One naturally cannot both guzzle and work; so that ever since the hatter was made one of the family, the zinc-worker, who was already pretty lazy, had got to the point of never touching a tool. When tired of doing nothing, he sometimes let himself be prevailed upon to take a job. Then his comrade would look him up and chaff him unmercifully when he found him hanging to his knotty cord like a smoked ham, and he would call to him to come down and have a glass of wine. And that settled it. The zinc-worker would send the job to blazes and commence a booze which lasted days and weeks. Oh, it was a famous booze—a general review of all the dram shops of the neighborhood, the intoxication of the morning slept off by midday and renewed in the evening; the goes of “vitriol” succeeded one another, becoming lost in the depths of the night, like the Venetian lanterns of an illumination, until the last candle disappeared with the last glass! That rogue of a hatter never kept on to the end. He let the other get elevated, then gave him the slip and returned home smiling in his pleasant way. He could drink a great deal without people noticing it. When one got to know him well one could only tell it by his half-closed eyes and his overbold behavior to women. The zinc-worker, on the contrary, became quite disgusting, and could no longer drink without putting himself into a beastly state.

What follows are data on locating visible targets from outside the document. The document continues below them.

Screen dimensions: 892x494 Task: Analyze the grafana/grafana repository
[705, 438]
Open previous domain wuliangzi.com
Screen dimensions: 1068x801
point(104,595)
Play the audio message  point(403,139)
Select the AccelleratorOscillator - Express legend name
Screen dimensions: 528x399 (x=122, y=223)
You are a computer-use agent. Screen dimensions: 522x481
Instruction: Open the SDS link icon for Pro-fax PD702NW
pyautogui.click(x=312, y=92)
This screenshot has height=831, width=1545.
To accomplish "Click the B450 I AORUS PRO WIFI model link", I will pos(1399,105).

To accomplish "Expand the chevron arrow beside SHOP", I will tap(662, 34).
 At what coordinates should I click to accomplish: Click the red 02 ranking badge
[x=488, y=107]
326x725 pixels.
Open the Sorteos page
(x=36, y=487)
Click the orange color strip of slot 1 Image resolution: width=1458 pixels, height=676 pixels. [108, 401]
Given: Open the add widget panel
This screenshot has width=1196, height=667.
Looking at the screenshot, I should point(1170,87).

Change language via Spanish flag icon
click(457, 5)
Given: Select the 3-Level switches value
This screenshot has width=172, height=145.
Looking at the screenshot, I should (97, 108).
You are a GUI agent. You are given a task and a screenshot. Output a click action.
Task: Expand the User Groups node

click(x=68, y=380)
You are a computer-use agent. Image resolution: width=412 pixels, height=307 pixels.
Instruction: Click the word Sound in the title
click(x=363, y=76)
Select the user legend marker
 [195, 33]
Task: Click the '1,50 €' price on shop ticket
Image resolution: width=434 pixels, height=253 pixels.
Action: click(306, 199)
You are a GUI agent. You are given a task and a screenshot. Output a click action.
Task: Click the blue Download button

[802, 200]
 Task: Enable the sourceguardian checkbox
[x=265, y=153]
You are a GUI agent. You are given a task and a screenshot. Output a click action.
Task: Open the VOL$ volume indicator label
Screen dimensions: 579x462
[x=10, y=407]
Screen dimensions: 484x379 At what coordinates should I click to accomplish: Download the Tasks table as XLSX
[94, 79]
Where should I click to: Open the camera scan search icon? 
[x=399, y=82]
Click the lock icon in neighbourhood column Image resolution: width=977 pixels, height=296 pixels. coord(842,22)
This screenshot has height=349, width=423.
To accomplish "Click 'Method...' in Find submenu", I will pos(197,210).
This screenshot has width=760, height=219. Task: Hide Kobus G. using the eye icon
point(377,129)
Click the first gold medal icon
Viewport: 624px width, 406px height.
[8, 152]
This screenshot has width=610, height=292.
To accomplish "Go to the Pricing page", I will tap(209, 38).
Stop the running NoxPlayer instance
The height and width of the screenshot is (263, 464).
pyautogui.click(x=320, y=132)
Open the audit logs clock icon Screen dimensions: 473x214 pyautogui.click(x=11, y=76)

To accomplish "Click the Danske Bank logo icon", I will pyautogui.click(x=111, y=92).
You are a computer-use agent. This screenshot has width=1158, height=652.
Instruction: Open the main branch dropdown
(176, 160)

Thus, towards the beginning of November, Coupeau went in for a booze which ended in a most dirty manner, both for himself and the others. The day before he had been offered a job. This time Lantier was full of fine sentiments; he lauded work, because work ennobles a man. In the morning he even rose before it was light, for he gravely wished to accompany his friend to the workshop, honoring in him the workman really worthy of the name. But when they arrived before the “Little Civet,” which was just opening, they entered to have a plum in brandy, only one, merely to drink together to the firm observance of a good resolution. On a bench opposite the counter, and with his back against the wall, Bibi-the-Smoker was sitting smoking with a sulky look on his face.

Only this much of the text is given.